*** Records to process

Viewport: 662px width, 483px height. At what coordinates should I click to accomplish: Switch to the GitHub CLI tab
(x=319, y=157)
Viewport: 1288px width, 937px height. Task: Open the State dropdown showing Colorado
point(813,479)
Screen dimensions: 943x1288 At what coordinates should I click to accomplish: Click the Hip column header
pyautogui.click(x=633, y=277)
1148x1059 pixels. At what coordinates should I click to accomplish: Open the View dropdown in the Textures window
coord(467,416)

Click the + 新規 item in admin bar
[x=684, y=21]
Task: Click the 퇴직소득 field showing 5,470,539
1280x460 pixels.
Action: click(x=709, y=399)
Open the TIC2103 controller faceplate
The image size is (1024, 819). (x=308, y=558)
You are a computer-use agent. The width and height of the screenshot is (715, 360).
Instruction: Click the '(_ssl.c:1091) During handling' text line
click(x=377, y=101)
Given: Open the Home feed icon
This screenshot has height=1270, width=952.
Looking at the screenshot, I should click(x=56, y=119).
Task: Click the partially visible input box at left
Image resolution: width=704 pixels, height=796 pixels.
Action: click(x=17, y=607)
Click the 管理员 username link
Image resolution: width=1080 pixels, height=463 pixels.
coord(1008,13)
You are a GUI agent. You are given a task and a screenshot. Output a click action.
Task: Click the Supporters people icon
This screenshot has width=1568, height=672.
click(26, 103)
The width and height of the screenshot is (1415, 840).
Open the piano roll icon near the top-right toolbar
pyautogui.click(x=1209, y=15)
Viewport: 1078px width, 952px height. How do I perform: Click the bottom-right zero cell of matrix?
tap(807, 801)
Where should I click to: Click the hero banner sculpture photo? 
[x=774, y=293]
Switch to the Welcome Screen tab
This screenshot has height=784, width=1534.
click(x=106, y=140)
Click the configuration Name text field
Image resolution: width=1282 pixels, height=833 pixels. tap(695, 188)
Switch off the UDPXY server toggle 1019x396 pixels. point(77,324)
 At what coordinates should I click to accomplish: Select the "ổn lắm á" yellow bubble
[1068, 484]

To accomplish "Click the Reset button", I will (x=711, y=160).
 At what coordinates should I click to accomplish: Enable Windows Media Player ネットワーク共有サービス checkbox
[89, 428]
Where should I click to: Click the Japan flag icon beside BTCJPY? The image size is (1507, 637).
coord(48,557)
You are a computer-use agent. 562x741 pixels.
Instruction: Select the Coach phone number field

******

All of the entries above are to be written out again exactly.

*Answer for the task*.
Viewport: 662px width, 483px height. At what coordinates should I click to accomplish: Switch to the GitHub CLI tab
(x=319, y=157)
Viewport: 1288px width, 937px height. Task: Open the State dropdown showing Colorado
point(813,479)
Screen dimensions: 943x1288 At what coordinates should I click to accomplish: Click the Hip column header
pyautogui.click(x=633, y=277)
1148x1059 pixels. At what coordinates should I click to accomplish: Open the View dropdown in the Textures window
coord(467,416)

Click the + 新規 item in admin bar
[x=684, y=21]
Task: Click the 퇴직소득 field showing 5,470,539
1280x460 pixels.
Action: click(x=709, y=399)
Open the TIC2103 controller faceplate
The image size is (1024, 819). (x=308, y=558)
You are a computer-use agent. The width and height of the screenshot is (715, 360).
Instruction: Click the '(_ssl.c:1091) During handling' text line
click(x=377, y=101)
Given: Open the Home feed icon
This screenshot has height=1270, width=952.
Looking at the screenshot, I should click(x=56, y=119).
Task: Click the partially visible input box at left
Image resolution: width=704 pixels, height=796 pixels.
Action: click(x=17, y=607)
Click the 管理员 username link
Image resolution: width=1080 pixels, height=463 pixels.
coord(1008,13)
You are a GUI agent. You are given a task and a screenshot. Output a click action.
Task: Click the Supporters people icon
This screenshot has width=1568, height=672.
click(26, 103)
The width and height of the screenshot is (1415, 840).
Open the piano roll icon near the top-right toolbar
pyautogui.click(x=1209, y=15)
Viewport: 1078px width, 952px height. How do I perform: Click the bottom-right zero cell of matrix?
tap(807, 801)
Where should I click to: Click the hero banner sculpture photo? 
[x=774, y=293]
Switch to the Welcome Screen tab
This screenshot has height=784, width=1534.
click(x=106, y=140)
Click the configuration Name text field
Image resolution: width=1282 pixels, height=833 pixels. tap(695, 188)
Switch off the UDPXY server toggle 1019x396 pixels. point(77,324)
 At what coordinates should I click to accomplish: Select the "ổn lắm á" yellow bubble
[1068, 484]

To accomplish "Click the Reset button", I will (x=711, y=160).
 At what coordinates should I click to accomplish: Enable Windows Media Player ネットワーク共有サービス checkbox
[89, 428]
Where should I click to: Click the Japan flag icon beside BTCJPY? The image size is (1507, 637).
coord(48,557)
You are a computer-use agent. 562x741 pixels.
Instruction: Select the Coach phone number field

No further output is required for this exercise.